The American Israel Public Affairs Committee, arguably the most influential pro-Israel organization in the U.S., is calling on members of Congress to vote down the recently unveiled deal between the U.S. and Iran concerning the latter’s nuclear energy program.
While AIPAC has supported the negotiations that led to the finalized deal, the group is taking another stance on the issue, saying President Barack Obama and negotiators did not meet certain requirements previously outlined by AIPAC.
AIPAC said in a statement on its website:
“After more than 20 months of negotiations, the United States and its negotiating partners announced a nuclear agreement with Iran. Throughout the negotiations, AIPAC outlined five critical criteria for a good deal. Unfortunately, the proposed agreement is fundamentally flawed in each of these vital areas. Urge your senators and representative to oppose the agreement.”
While some sections of the group’s “five criteria” were met by the deal, others were ignored. The five criteria — allowing inspectors to do their job “anytime, anywhere” without prior consent from the Iranian government; forcing Iran to detail its previous work with nuclear energy programs and how it benefited the country; not lifting economic sanctions off of Iran’s crippling economy until the nation complies with its agreements; a longer statute of limitations before Iran can begin building nuclear weapons; and Iran dismantling all nuclear warhead sites and removing its uranium stockpile — were listed again on the group’s website in advance of the deal.
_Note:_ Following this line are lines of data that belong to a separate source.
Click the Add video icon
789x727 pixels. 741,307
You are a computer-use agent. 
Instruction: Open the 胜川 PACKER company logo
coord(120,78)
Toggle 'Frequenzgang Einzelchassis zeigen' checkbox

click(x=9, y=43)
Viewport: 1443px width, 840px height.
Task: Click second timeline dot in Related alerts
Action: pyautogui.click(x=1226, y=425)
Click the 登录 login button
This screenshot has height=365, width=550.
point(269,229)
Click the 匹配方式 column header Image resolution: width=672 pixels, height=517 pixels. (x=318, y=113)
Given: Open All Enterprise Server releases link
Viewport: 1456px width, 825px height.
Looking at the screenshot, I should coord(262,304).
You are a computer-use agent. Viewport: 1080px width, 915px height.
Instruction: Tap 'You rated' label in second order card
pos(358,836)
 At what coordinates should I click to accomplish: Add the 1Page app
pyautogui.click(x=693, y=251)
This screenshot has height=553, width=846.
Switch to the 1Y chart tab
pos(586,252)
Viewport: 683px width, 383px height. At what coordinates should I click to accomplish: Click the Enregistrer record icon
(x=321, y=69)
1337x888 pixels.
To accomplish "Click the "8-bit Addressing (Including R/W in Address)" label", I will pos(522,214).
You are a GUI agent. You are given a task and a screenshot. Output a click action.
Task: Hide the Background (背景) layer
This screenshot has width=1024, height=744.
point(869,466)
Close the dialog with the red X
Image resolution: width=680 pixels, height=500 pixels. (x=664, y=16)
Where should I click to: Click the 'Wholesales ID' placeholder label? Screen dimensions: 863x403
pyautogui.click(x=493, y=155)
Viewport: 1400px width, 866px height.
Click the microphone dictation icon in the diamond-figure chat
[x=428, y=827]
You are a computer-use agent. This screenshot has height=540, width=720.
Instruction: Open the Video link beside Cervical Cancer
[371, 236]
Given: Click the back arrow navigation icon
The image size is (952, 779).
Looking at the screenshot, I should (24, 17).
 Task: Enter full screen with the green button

The deal was arguably lenient on some aspects, for example, giving Iran 24 days notice before inspectors would be checking facilities. Iran’s sanctions will largely be removed, as well, providing the nation with billions of dollars in foreign currency.
Congress will begin debating the deal in early September, after the 60-day deadline of reviewing the legislation has passed and lawmakers return from their annually scheduled August recess.
Lawmakers will then vote on a “resolution of disapproval,” which would ban Obama from removing Iran’s sanctions, a requirement that must be met for the agreement to survive. If the resolution is approved, the president has already said he would veto it. Congress can override the veto with a two-thirds majority in each House.
While the Republican-led House of Representatives would likely be able to reach enough Democratic support, the Senate is a different story. The 54 Republicans currently in the Senate would need at least 13 Democratic votes to override the president’s veto. This puts many Democrats in a tricky situation, as they want to support the president’s deal, but also need to support a large Jewish constituency, which tends to vote heavily Democratic and largely opposes any deal with Iran.
The White House does have some unusual support on its side. J Street, a liberal pro-Israel organization, has taken an opposite stance from AIPAC, asking members of Congress to support the deal. It has launched a multimillion dollar campaign to advocate for the deal and spoken out in favor of the president’s position.
“This agreement demonstrates that a core security interest of the United States — ensuring Iran does not get a nuclear weapon — can be achieved through diplomacy and without the use of military force,” Jeremy Ben-Ami, J Street president, said in a statement on July 15.